The field site recently got mobile internet coverage, and data plans are inexpensive, meaning that we can have a real-time data connection and avoid these problems.

Things we don't know about

  • exact way of setting up the network on their side so the ad hoc network connects the tablets, whilst an internet connection can be used to send data out to us. (update: We have prototyped this with a new pi v3 and it seems doable)
  • simple way of adding to a queue from within scheme code.
  • how to get non-tablet captured data into the system.

Things we would like

  • get rid of the pi, and send data straight from the tablets to us in the UK.
  • be able to update software without hassles (Android app update is simple, maybe Pi updates are harder - currently this means an SD card swap on the Pi).
  • all data for the new database to be processed through the tablets.
  • remove distinction between event types.

Option A

Post events onto the queue at the same point they are written to the sqlite database on the Pi. The events are published onto a rabbitmq queue.

A service running here (or on cloud) gathers the events and writes them to a database (possibly sqlite format in the short term, then postgres later)

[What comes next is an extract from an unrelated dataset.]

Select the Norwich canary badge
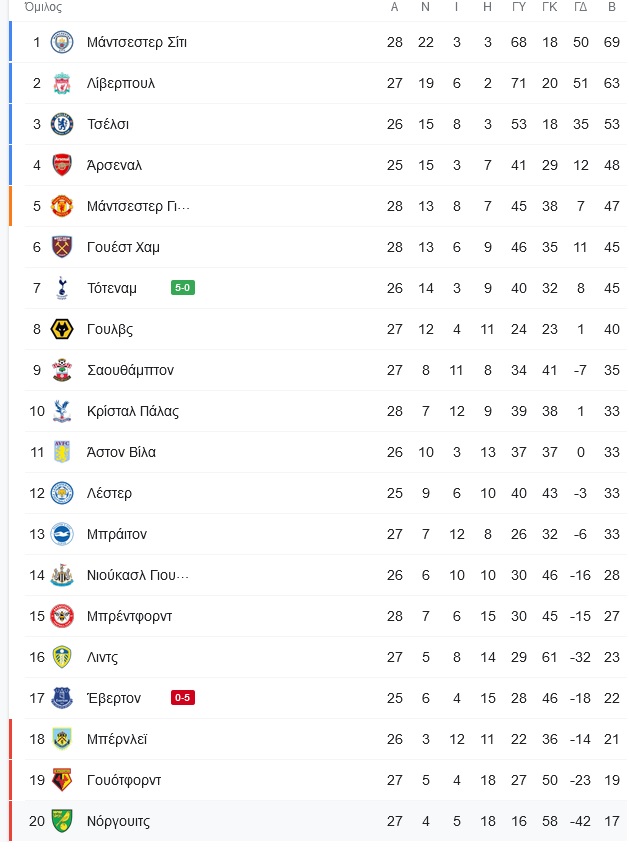This screenshot has width=629, height=850. pyautogui.click(x=62, y=821)
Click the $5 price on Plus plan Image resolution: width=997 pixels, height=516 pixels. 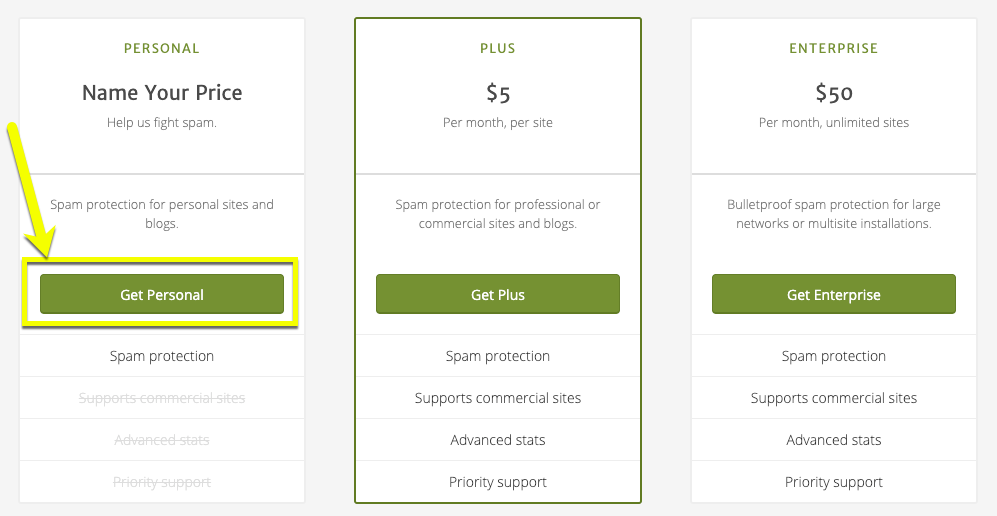[498, 93]

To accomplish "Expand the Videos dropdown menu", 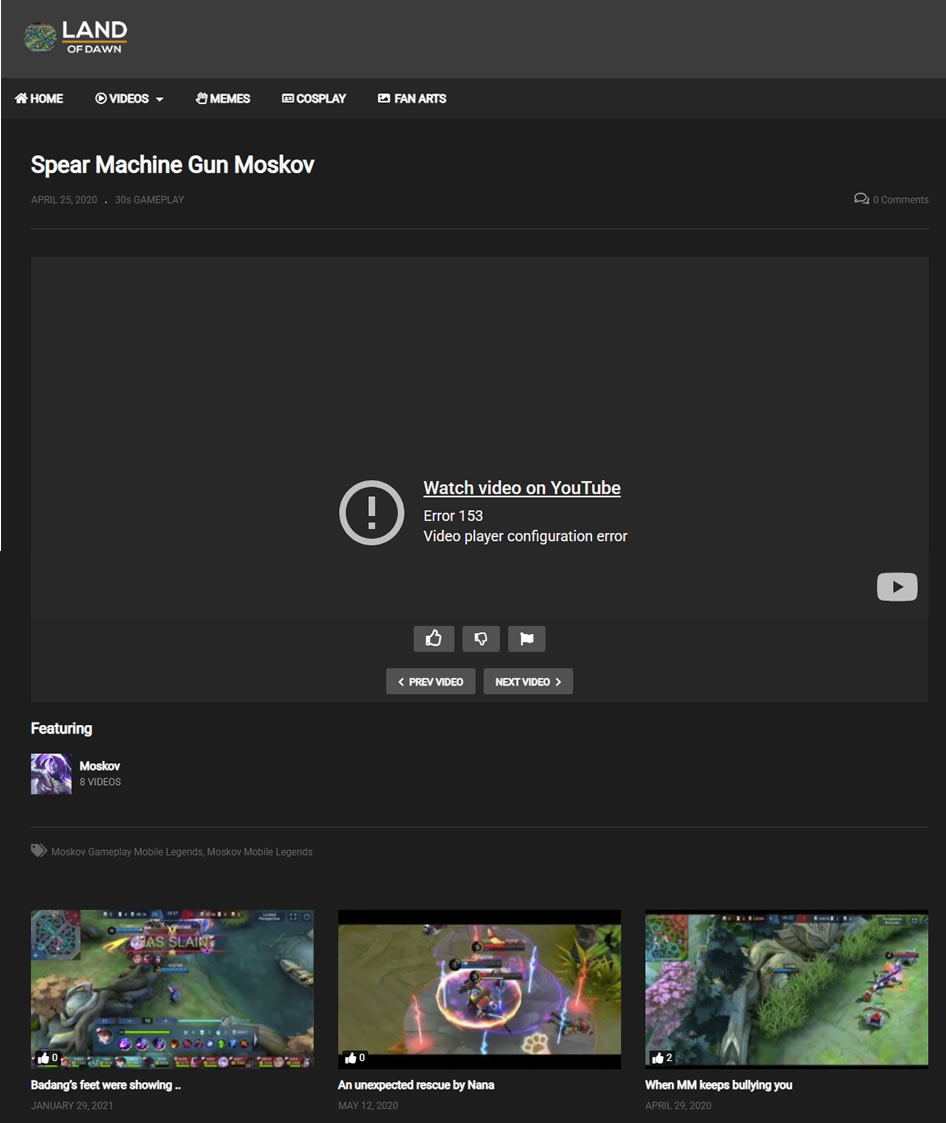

All updates are sent with unique identifiers and duplicates are discarded by the service our side.

pros

  1. limits changes
  2. simple architecture

cons

  1. requires the Pi to exist
  2. networking complexity
  3. cannot update Pi software from here (or can we!?)

Option B

One tablet is given the option to upload data. This 'blessed' tablet connects to us (or the cloud) and sends new data to us. Simplest is an upload of the sqlite database in its entirety, or re-creating the events stream and publishing that to a queue.

pros

  1. similar to existing solution (sqlite db is currently e-mailed rather than auto uploaded)
  2. maybe allows events to be sent in a different format, more applicable to the new database schema
  3. similar to existing scheme, so maybe liked by some researchers
  4. can update tablet software easily

cons

  1. not so automatic - may require user to hit send. This adds complexity and potential for misunderstanding.
  2. what if multiple tablets become 'blessed' or the 'blessed' one breaks down. User education required.
  3. unsure of how to get things on the queue (maybe Java?)
  4. unsure if rabbitmq can exist on an android tablet. If not some other system may be required?

Option C

Install software on their pc to do the queue and send data to us.

pros

  1. easy to write new software (assuming windows machine)
  2. know we can run queues on desktops

cons

  1. we know nothing about the machine
  2. unable to manage it to our liking. cannot remotely update software.
  3. may interfere with their use of the computer

Option D

Each tablet connects to the wireless network in Uganda that has internet access. They all send their data to each other, and to a remote node.

pros

  1. removes Pi and is nice

cons

  1. complex (what if all tablets in Uganda break...)
  2. needs quite a bit of thinking about async processes to ensure every tablet is updated, and no data is lost.
  3. unsure about queues on tablets
  4. unsure about multiple connections out to internet. how do we ensure not too much data traffic, and that data is not overwritten.